What is required:
A faithful copy of all the entries is required, with no pictures in it.

───── Data provided

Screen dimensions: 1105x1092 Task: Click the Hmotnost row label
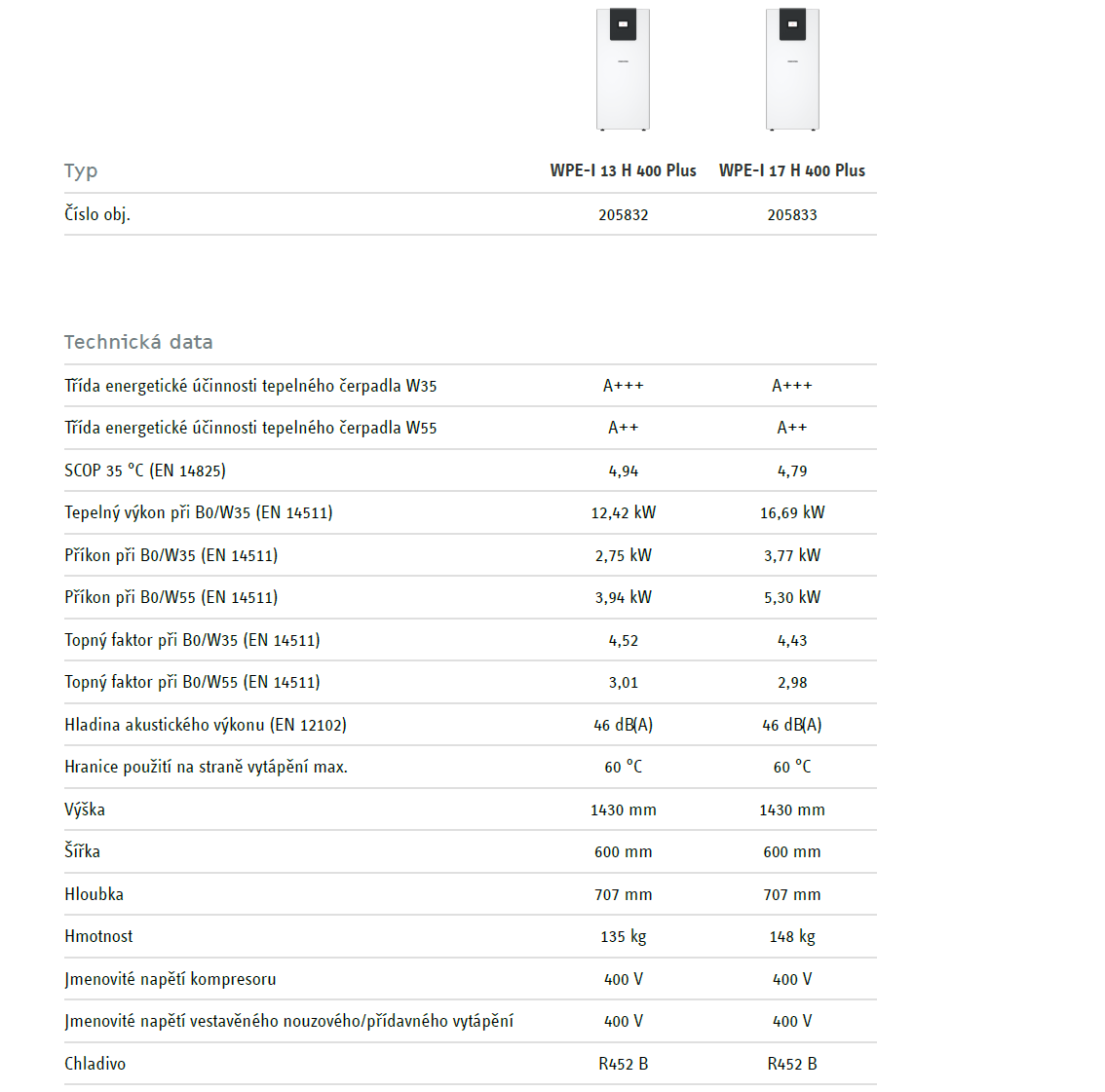[98, 936]
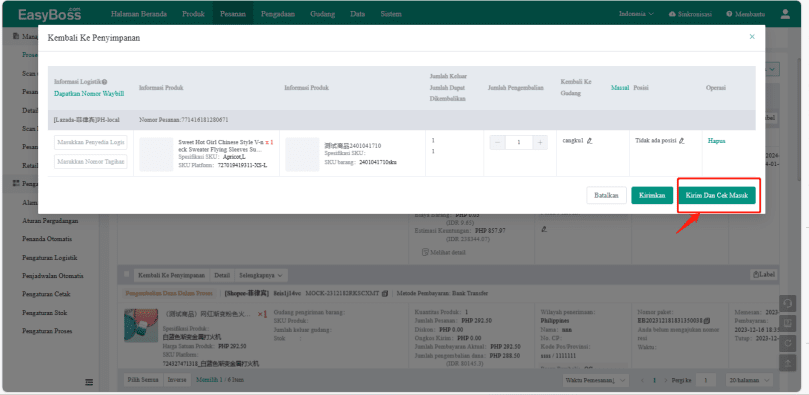809x395 pixels.
Task: Copy the package number EB2023 icon
Action: (x=706, y=320)
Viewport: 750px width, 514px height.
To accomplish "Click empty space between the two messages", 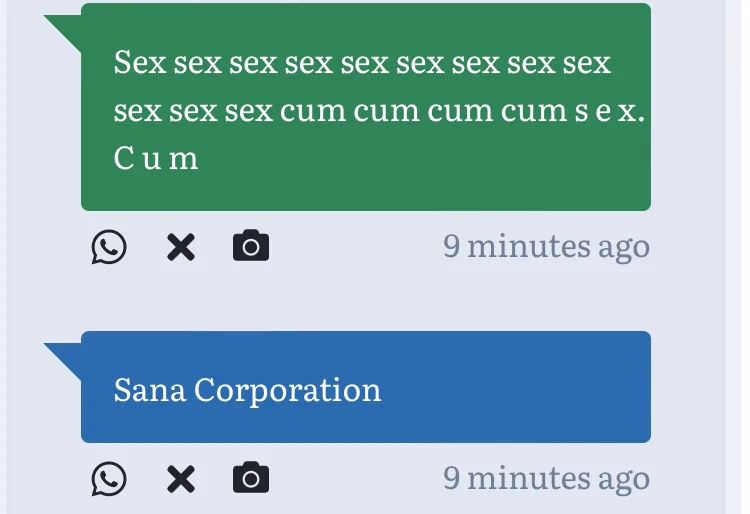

──────────

Answer:
Screen dimensions: 1105x1092 Task: Click the Hmotnost row label
[98, 936]
809x395 pixels.
Task: Copy the package number EB2023 icon
Action: (x=706, y=320)
Viewport: 750px width, 514px height.
To accomplish "Click empty space between the two messages", 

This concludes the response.